═══ ENTRIES ═══

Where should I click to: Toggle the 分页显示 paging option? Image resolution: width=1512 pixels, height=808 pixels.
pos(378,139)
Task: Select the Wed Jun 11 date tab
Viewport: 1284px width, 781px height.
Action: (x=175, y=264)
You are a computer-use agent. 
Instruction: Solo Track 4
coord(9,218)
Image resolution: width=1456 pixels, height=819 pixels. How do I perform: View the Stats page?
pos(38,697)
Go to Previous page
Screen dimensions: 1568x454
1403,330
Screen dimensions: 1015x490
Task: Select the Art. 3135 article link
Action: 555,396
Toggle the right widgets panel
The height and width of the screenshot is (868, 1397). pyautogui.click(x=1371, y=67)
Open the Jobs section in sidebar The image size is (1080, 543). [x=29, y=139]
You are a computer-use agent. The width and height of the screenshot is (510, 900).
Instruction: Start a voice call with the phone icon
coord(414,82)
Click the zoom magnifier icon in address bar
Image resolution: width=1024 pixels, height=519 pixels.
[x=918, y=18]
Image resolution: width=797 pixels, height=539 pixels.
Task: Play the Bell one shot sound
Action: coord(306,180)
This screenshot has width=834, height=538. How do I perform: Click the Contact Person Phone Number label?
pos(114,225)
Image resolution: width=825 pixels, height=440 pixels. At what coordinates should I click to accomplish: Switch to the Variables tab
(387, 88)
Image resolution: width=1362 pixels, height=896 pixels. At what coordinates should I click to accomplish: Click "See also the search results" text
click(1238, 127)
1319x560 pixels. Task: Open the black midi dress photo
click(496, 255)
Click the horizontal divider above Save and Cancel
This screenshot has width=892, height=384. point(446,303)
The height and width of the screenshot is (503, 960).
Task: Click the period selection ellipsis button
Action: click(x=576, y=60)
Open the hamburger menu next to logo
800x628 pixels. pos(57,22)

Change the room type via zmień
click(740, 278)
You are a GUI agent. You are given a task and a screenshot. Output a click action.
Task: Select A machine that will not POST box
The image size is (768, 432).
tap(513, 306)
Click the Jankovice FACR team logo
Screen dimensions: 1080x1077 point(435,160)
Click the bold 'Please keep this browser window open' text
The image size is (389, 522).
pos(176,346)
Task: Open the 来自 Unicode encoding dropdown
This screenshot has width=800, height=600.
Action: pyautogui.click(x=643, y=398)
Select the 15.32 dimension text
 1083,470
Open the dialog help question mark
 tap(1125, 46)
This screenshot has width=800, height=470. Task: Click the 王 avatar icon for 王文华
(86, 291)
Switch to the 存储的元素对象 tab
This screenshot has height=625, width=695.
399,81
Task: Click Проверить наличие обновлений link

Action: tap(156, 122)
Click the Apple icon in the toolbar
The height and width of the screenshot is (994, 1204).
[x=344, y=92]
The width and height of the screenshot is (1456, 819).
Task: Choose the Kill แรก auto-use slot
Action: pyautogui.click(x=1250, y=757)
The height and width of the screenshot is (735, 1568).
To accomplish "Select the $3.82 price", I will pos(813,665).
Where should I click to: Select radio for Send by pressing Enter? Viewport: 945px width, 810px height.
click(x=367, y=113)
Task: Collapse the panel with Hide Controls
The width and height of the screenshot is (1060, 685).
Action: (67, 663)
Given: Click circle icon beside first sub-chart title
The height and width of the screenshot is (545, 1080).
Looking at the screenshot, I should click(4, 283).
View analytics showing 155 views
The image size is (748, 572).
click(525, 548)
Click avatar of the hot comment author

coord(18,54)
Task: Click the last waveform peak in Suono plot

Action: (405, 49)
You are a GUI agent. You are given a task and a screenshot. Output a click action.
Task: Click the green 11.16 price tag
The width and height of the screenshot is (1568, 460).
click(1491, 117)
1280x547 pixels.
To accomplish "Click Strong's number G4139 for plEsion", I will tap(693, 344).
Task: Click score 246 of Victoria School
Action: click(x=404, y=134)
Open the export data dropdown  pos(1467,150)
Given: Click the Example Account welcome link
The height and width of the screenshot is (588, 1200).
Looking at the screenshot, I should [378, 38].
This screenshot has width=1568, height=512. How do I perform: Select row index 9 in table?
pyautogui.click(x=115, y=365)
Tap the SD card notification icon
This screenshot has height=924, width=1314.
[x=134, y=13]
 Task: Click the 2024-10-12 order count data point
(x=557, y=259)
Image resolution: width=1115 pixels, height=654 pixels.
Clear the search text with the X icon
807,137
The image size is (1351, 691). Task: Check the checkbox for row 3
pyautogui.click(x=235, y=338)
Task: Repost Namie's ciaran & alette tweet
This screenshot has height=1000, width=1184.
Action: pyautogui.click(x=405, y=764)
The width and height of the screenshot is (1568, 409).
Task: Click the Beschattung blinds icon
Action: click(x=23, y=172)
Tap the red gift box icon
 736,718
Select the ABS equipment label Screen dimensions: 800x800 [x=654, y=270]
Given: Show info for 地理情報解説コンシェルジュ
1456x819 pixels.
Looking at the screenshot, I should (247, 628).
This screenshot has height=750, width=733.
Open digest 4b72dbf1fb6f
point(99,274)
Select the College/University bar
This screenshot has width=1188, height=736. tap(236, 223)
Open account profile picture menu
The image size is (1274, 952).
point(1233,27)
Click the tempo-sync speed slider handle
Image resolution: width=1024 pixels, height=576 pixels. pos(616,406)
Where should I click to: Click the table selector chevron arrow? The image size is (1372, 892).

═══

Replace every occurrence of "Where should I click to" with "Where do I click to" throughout the data above, and reproduce all lines with no other changes.

Where do I click to: Toggle the 分页显示 paging option? Image resolution: width=1512 pixels, height=808 pixels.
pos(378,139)
Task: Select the Wed Jun 11 date tab
Viewport: 1284px width, 781px height.
Action: (x=175, y=264)
You are a computer-use agent. 
Instruction: Solo Track 4
coord(9,218)
Image resolution: width=1456 pixels, height=819 pixels. How do I perform: View the Stats page?
pos(38,697)
Go to Previous page
Screen dimensions: 1568x454
1403,330
Screen dimensions: 1015x490
Task: Select the Art. 3135 article link
Action: 555,396
Toggle the right widgets panel
The height and width of the screenshot is (868, 1397). pyautogui.click(x=1371, y=67)
Open the Jobs section in sidebar The image size is (1080, 543). [x=29, y=139]
You are a computer-use agent. The width and height of the screenshot is (510, 900).
Instruction: Start a voice call with the phone icon
coord(414,82)
Click the zoom magnifier icon in address bar
Image resolution: width=1024 pixels, height=519 pixels.
[x=918, y=18]
Image resolution: width=797 pixels, height=539 pixels.
Task: Play the Bell one shot sound
Action: coord(306,180)
This screenshot has width=834, height=538. How do I perform: Click the Contact Person Phone Number label?
pos(114,225)
Image resolution: width=825 pixels, height=440 pixels. At what coordinates should I click to accomplish: Switch to the Variables tab
(387, 88)
Image resolution: width=1362 pixels, height=896 pixels. At what coordinates should I click to accomplish: Click "See also the search results" text
click(1238, 127)
1319x560 pixels. Task: Open the black midi dress photo
click(496, 255)
Click the horizontal divider above Save and Cancel
This screenshot has width=892, height=384. point(446,303)
The height and width of the screenshot is (503, 960).
Task: Click the period selection ellipsis button
Action: click(x=576, y=60)
Open the hamburger menu next to logo
800x628 pixels. pos(57,22)

Change the room type via zmień
click(740, 278)
You are a GUI agent. You are given a task and a screenshot. Output a click action.
Task: Select A machine that will not POST box
The image size is (768, 432).
tap(513, 306)
Click the Jankovice FACR team logo
Screen dimensions: 1080x1077 point(435,160)
Click the bold 'Please keep this browser window open' text
The image size is (389, 522).
pos(176,346)
Task: Open the 来自 Unicode encoding dropdown
This screenshot has width=800, height=600.
Action: pyautogui.click(x=643, y=398)
Select the 15.32 dimension text
 1083,470
Open the dialog help question mark
 tap(1125, 46)
This screenshot has width=800, height=470. Task: Click the 王 avatar icon for 王文华
(86, 291)
Switch to the 存储的元素对象 tab
This screenshot has height=625, width=695.
399,81
Task: Click Проверить наличие обновлений link

Action: tap(156, 122)
Click the Apple icon in the toolbar
The height and width of the screenshot is (994, 1204).
[x=344, y=92]
The width and height of the screenshot is (1456, 819).
Task: Choose the Kill แรก auto-use slot
Action: pyautogui.click(x=1250, y=757)
The height and width of the screenshot is (735, 1568).
To accomplish "Select the $3.82 price", I will pos(813,665).
Where do I click to: Select radio for Send by pressing Enter? Viewport: 945px width, 810px height.
click(x=367, y=113)
Task: Collapse the panel with Hide Controls
The width and height of the screenshot is (1060, 685).
Action: (67, 663)
Given: Click circle icon beside first sub-chart title
The height and width of the screenshot is (545, 1080).
Looking at the screenshot, I should click(4, 283).
View analytics showing 155 views
The image size is (748, 572).
click(525, 548)
Click avatar of the hot comment author

coord(18,54)
Task: Click the last waveform peak in Suono plot

Action: (405, 49)
You are a GUI agent. You are given a task and a screenshot. Output a click action.
Task: Click the green 11.16 price tag
The width and height of the screenshot is (1568, 460).
click(1491, 117)
1280x547 pixels.
To accomplish "Click Strong's number G4139 for plEsion", I will tap(693, 344).
Task: Click score 246 of Victoria School
Action: click(x=404, y=134)
Open the export data dropdown  pos(1467,150)
Given: Click the Example Account welcome link
The height and width of the screenshot is (588, 1200).
Looking at the screenshot, I should [378, 38].
This screenshot has width=1568, height=512. How do I perform: Select row index 9 in table?
pyautogui.click(x=115, y=365)
Tap the SD card notification icon
This screenshot has height=924, width=1314.
[x=134, y=13]
 Task: Click the 2024-10-12 order count data point
(x=557, y=259)
Image resolution: width=1115 pixels, height=654 pixels.
Clear the search text with the X icon
807,137
The image size is (1351, 691). Task: Check the checkbox for row 3
pyautogui.click(x=235, y=338)
Task: Repost Namie's ciaran & alette tweet
This screenshot has height=1000, width=1184.
Action: pyautogui.click(x=405, y=764)
The width and height of the screenshot is (1568, 409).
Task: Click the Beschattung blinds icon
Action: click(x=23, y=172)
Tap the red gift box icon
 736,718
Select the ABS equipment label Screen dimensions: 800x800 [x=654, y=270]
Given: Show info for 地理情報解説コンシェルジュ
1456x819 pixels.
Looking at the screenshot, I should (247, 628).
This screenshot has height=750, width=733.
Open digest 4b72dbf1fb6f
point(99,274)
Select the College/University bar
This screenshot has width=1188, height=736. tap(236, 223)
Open account profile picture menu
The image size is (1274, 952).
point(1233,27)
Click the tempo-sync speed slider handle
Image resolution: width=1024 pixels, height=576 pixels. pos(616,406)
Where do I click to: Click the table selector chevron arrow? The image size is (1372, 892).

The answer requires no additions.